> [Text section]:
Chapter 2 examines two landmark sub-genres of the Constitutional period: the "democratic qasida" (Dehkhoda's "Yad ar...," 1909) and the "political ghazal" ('Aref Qazvini's "Payam-e azadi," 1911). Conventional criticism singles thematic innovation as their only distinctive feature. Karimi-Hakkak introduces an essential corrective to this view. Starting from the theoretical assumption that a change of one element in a system inevitably alters the relationships within it, he demonstrates that the introduction of socially relevant themes into the classical genres lends additional, politically charged meanings to traditional images. This innovation also facilitates the inclusion of "non-poetic" images into the standard poetic language, images drawn directly from the periodical press and the social discourse of the time.
Chapter 3, an analysis of the Bahar/Raf'at debate, conveys the tenor of literary exchanges between modernists and traditionists on the threshold of the 1920s (the decade which brought forth Nima Yushij's poem Afsane and she'r-e now). In another departure from the conventional treatment of the subject Karimi-Hakkak considers not only the differences, but also the shared ground of the two aesthetic positions. Both trends are seen as essentially reformist, drawing on a medley of European notions about poetry and its role in society.
Chapter 4 looks at extra-systemic influences and their integration into the receiving culture. Bahar's "Ranj o ganj" (1919), Iraj's "Qalb-e madar" (1923), and Parvin's "Jula-ye Khoda" demonstrate how three distinct translation-based literary activities --poetic improvisation, adaptation, and appropriation--bring foreign themes into the native literature, and, by taking off the alien edge, anchor them in the existing system of signification. Karimi-Hakkak highlights two aspects of indigenisation: 1) how foreign components alter and expand the receiving system; 2) how borrowed material is transformed and adapted to local priorities and cultural traits.

> [Dataset excerpt]:
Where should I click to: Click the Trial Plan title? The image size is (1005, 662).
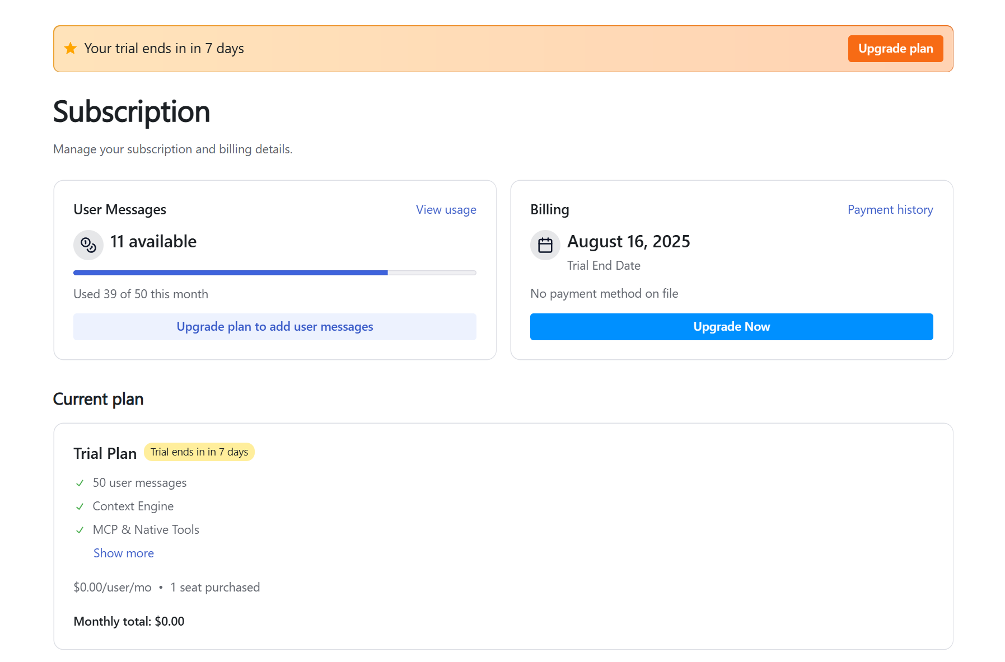coord(105,453)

> [Given task 1]: Print the passage on Persian poetry starting at "Chapter 4 looks" and ending at "and cultural traits.".
> [Given task 2]:
Answer these questions using the passage on Persian poetry.
(a) Which poem by 'Aref Qazvini is given as the example of the "political ghazal," and in what year did it appear?
(b) Which poem by Nima Yushij is mentioned?
(c) What three translation-based literary activities are named in the discussion of Chapter 4?
> [Given task 3]: Write the next part of the passage on Persian poetry, picking up after its final sentence.
The listing is separate material and has no connection to the passage on Persian poetry.

> [Exercise output 1]:
Chapter 4 looks at extra-systemic influences and their integration into the receiving culture. Bahar's "Ranj o ganj" (1919), Iraj's "Qalb-e madar" (1923), and Parvin's "Jula-ye Khoda" demonstrate how three distinct translation-based literary activities --poetic improvisation, adaptation, and appropriation--bring foreign themes into the native literature, and, by taking off the alien edge, anchor them in the existing system of signification. Karimi-Hakkak highlights two aspects of indigenisation: 1) how foreign components alter and expand the receiving system; 2) how borrowed material is transformed and adapted to local priorities and cultural traits.

> [Exercise output 2]:
(a) "Payam-e azadi," 1911.
(b) Afsane.
(c) Poetic improvisation, adaptation, and appropriation.

> [Exercise output 3]:
Chapter 5 views the stage at which fundamental conventions of the classical Persian tradition are directly challenged. Through Lahuti's parodic qasida "Be dokhtaran-e Iran," Raf'at's sonnet "Nowruz va dehqan," and 'Eshqi's stanzaic triptych "Se tablow-ye Mariam," Karimi-Hakkak outlines three major directions, in which the quest for new poetic expression went just prior to Nima: thematic innovation within the formal classical structure; outright replacement of Persian genre forms with Western ones (in this case, the ghazal with the sonnet); the abandonment of the traditional emblematic imagery for European-style mimetic description.
Chapter 6, on the emergence of a new poetic tradition, has two focal points: Nima Yushij's vision of she'r-e now; and the establishment of an alternative interpretative community of critics and readers, who assess literary works according to modernist poetic criteria. Contrary to popular perception, Nima's work is seen not as the beginning, but as the culmination of the movement for literary reform. Karimi-Hakkak follows the interplay of tradition and innovation in Nima's poetry, then examines the critical trend which set the tone for a politicized reading of Nima's works and promoted his vision of she'r-e now as the only alternative to the Classical system.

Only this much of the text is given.